Baskerhound was on his way. Ecco's 10-year-old nephew Tyler skipped basketball practice to be sure to be there. Liane also found an armchair nearby to strum her guitar. What was it about this kidnapper that attracted people?
To Ecco, at least, it was the problems Baskerhound posed. As usual, they were shrouded in mystery.
"I can't tell you the real source for this game," Baskerhound began as he sat down in the most comfortable chair, an unlit Cuban cigar in his mouth. "But it may feel familiar if you've been reading between the lines in the news.
"The principle of escalation dominance is that whatever mischief the bad guys can do to the good ones, the good guys can do more to the bad guys. (This may obscure relative goodness, but we'll leave that to one side for the moment.)
"In our rendition, escalation dominance is played on a square checkerboard (though the square board may vary in size) having alternating red and black squares. So red squares are connected to one another by diagonals and similarly for black ones.
"The bad guys are the Red team. Their pieces (also colored red) have values 1 through n. The good guys are the Black team and they have black pieces with values k+1 to k+n. Assume that we choose n so that 2n is a square (for example, n=2,8,18,...). Red moves first and places a piece on an empty red square, then Black places a piece on an empty black square, and so on. Your goal is to choose k to be as small as possible while guaranteeing that Black wins. Winning can mean two things.

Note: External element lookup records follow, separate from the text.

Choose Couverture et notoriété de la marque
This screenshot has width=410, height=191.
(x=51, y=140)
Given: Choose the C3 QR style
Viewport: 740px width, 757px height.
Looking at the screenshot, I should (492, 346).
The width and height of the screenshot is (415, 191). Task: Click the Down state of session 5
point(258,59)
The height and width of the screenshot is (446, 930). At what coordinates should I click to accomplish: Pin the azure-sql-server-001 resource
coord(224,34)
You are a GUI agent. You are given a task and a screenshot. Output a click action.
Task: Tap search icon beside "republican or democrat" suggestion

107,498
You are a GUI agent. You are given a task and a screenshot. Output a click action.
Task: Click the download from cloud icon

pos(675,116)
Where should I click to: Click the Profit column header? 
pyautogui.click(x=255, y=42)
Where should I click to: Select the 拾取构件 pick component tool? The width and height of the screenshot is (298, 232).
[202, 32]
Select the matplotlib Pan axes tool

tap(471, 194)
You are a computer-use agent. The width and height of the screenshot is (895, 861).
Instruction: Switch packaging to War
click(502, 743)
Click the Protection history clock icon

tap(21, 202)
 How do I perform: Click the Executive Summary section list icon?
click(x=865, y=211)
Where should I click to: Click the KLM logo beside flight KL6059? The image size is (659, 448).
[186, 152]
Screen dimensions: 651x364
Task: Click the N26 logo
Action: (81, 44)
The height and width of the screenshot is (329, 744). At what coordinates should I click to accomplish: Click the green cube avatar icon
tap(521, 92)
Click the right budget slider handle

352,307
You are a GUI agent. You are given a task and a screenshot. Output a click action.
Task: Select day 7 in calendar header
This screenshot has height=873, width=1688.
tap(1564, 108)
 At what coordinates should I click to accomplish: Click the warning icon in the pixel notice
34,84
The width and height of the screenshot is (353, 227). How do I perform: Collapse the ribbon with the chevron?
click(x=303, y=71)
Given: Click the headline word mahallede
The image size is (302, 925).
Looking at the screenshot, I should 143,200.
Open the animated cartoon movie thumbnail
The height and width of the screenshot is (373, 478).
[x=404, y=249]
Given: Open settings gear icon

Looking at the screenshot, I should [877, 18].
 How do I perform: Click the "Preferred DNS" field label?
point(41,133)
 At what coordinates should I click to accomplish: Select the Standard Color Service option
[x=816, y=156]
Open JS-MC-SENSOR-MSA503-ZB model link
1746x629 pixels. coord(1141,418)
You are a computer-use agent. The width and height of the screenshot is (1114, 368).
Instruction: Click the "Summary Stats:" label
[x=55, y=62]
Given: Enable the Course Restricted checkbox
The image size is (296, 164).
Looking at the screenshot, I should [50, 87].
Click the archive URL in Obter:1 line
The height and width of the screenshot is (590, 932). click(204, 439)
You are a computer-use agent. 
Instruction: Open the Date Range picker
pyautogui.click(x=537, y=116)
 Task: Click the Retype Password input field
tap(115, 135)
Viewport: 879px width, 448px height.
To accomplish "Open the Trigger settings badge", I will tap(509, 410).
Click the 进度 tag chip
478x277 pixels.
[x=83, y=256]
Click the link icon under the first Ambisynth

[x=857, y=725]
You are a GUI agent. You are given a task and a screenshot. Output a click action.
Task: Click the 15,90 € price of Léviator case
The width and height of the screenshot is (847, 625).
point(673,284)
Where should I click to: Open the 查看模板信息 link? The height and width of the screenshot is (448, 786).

"In the Any Neighbor version of the game, Black wins if every red piece is next to (on a horizontally or vertically neighboring square) some black piece having a higher number. For a warm-up, consider a 2×2 square. n is 2, so Red has pieces with the values 1 and 2. What does k have to be? (Solution to warm-up: k=1 suffices, since that would give Black a 3, which would be next to both Reds; see Figure 1.) Now, here are my questions.
"1. Is there a k value that works for any arbitrary size under the Any Neighbor version? If so, what is the smallest such k? If not, how does k relate to n, assuming we want the smallest possible k? (Of course, k=n will always work. We want the smallest possible k.)
"Now, suppose that we change the rules a bit so that every red piece must have higher valued black pieces on at least half of its sides (so one for the corners and two for other squares). We call this the "Half Neighbors" version.
"2. Is there a k value that works for any arbitrary size under the Half Neighbors version, assuming that Red must place all his pieces down before Black places any pieces down? If so, what is the smallest such k? If not, how does k relate to n, assuming we want the smallest possible k?
"3. How does your answer to #2 change if Red and Black alternate moves with Red taking the first move?"
Ecco does not know how much better Red can do, but would recommend a strategy where Red starts off with small values.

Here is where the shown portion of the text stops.